In our work on Energetic Intelligence we have discovered four

elementals that are a way to work with these questions.  They are:

  1. Voice – Invite people’s voices to come forward.

  2. Gifts – Encourage people to share their gifts.

  3. Learning – Create spaces for learning and listening.

  4. Listening – See listening as the foundation for all possibilities.

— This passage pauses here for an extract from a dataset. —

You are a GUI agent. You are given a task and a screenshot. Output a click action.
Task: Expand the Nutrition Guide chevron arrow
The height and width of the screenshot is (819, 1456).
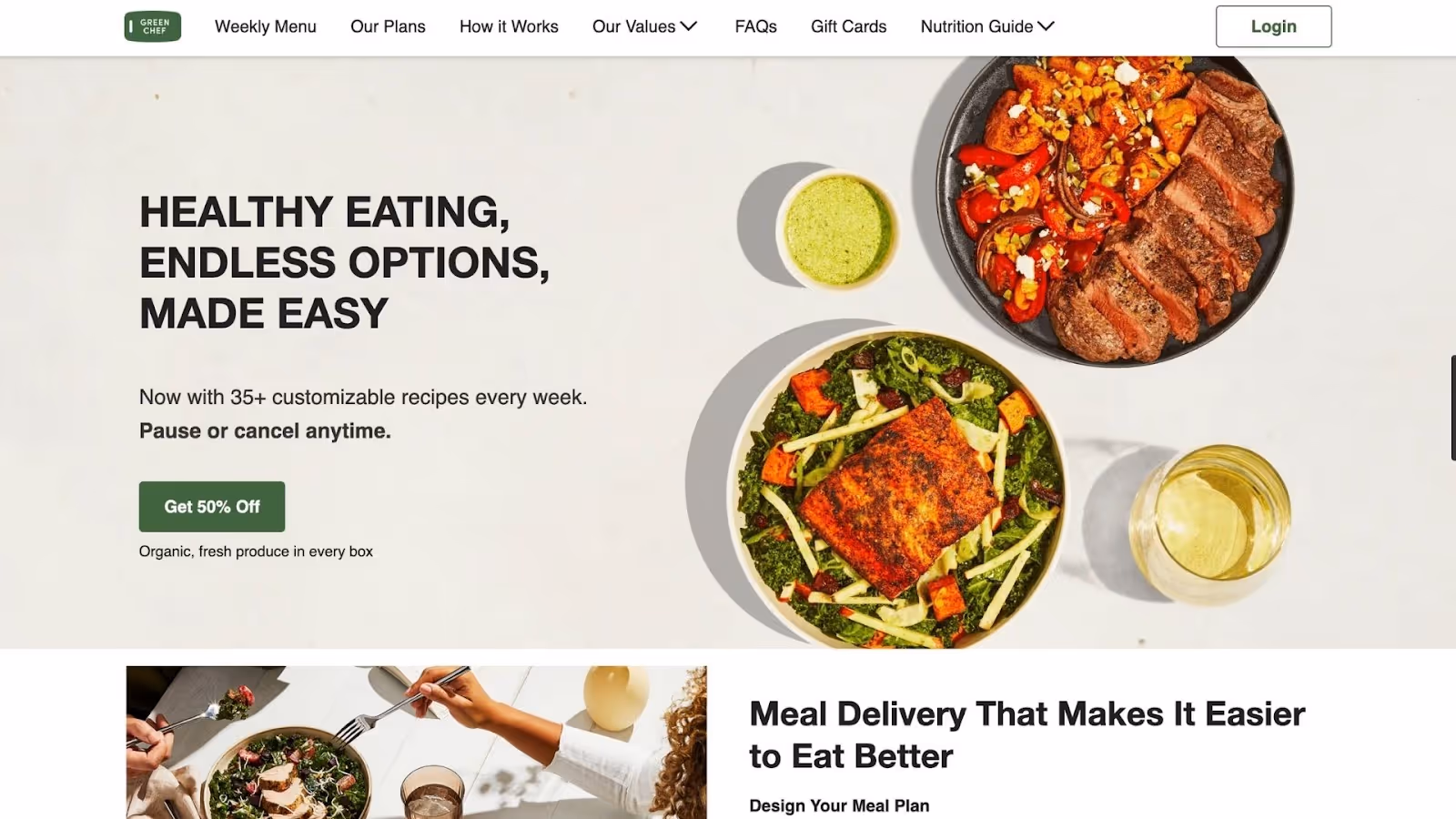pos(1046,26)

When we invoke these elements, speak from the heart, and invite others to speak from the heart, we create a fertile ground for correcting imbalances, building deeper understandings, and uncovering more possibilities. 


Background

On March 6, 2012, I had the privilege of facilitating one of the NGO (non-governmental organization) parallel events at the 56th session of United Nations Commission on the Status of Women (CSW).  The Brahma Kumaris World Spiritual University, an NGO in consultative status with the United Nations Economic and Social Council (ECOSOC), sponsored the event.  The CSW was established under the ECOSOC in 1946 and is “dedicated exclusively to the promotion of gender equality and the advancement of women.”  The conference runs for two weeks every year.  For more information on the CSW and the history of its evolution visit the UN Women’s website at: http://www.unwomen.org/how-we-work/csw/.


Setting Intention and Creating the Invitation

The theme of the conference this year was the empowerment and role of rural women in eradicating poverty and hunger.   Honoring the Brahma Kumaris long tradition of service, our intention was to create a space for people to explore poverty from an internal perspective.   There are invisible forms of poverty and hunger that eat at our spirits, cause our energy to wane, our light to dim, and our gifts to remain unknown to us and, therefore, unshared.  Many if not all of us have experienced times of self-doubt, feeling not up to the task at hand, like there isn’t enough and we aren’t enough. 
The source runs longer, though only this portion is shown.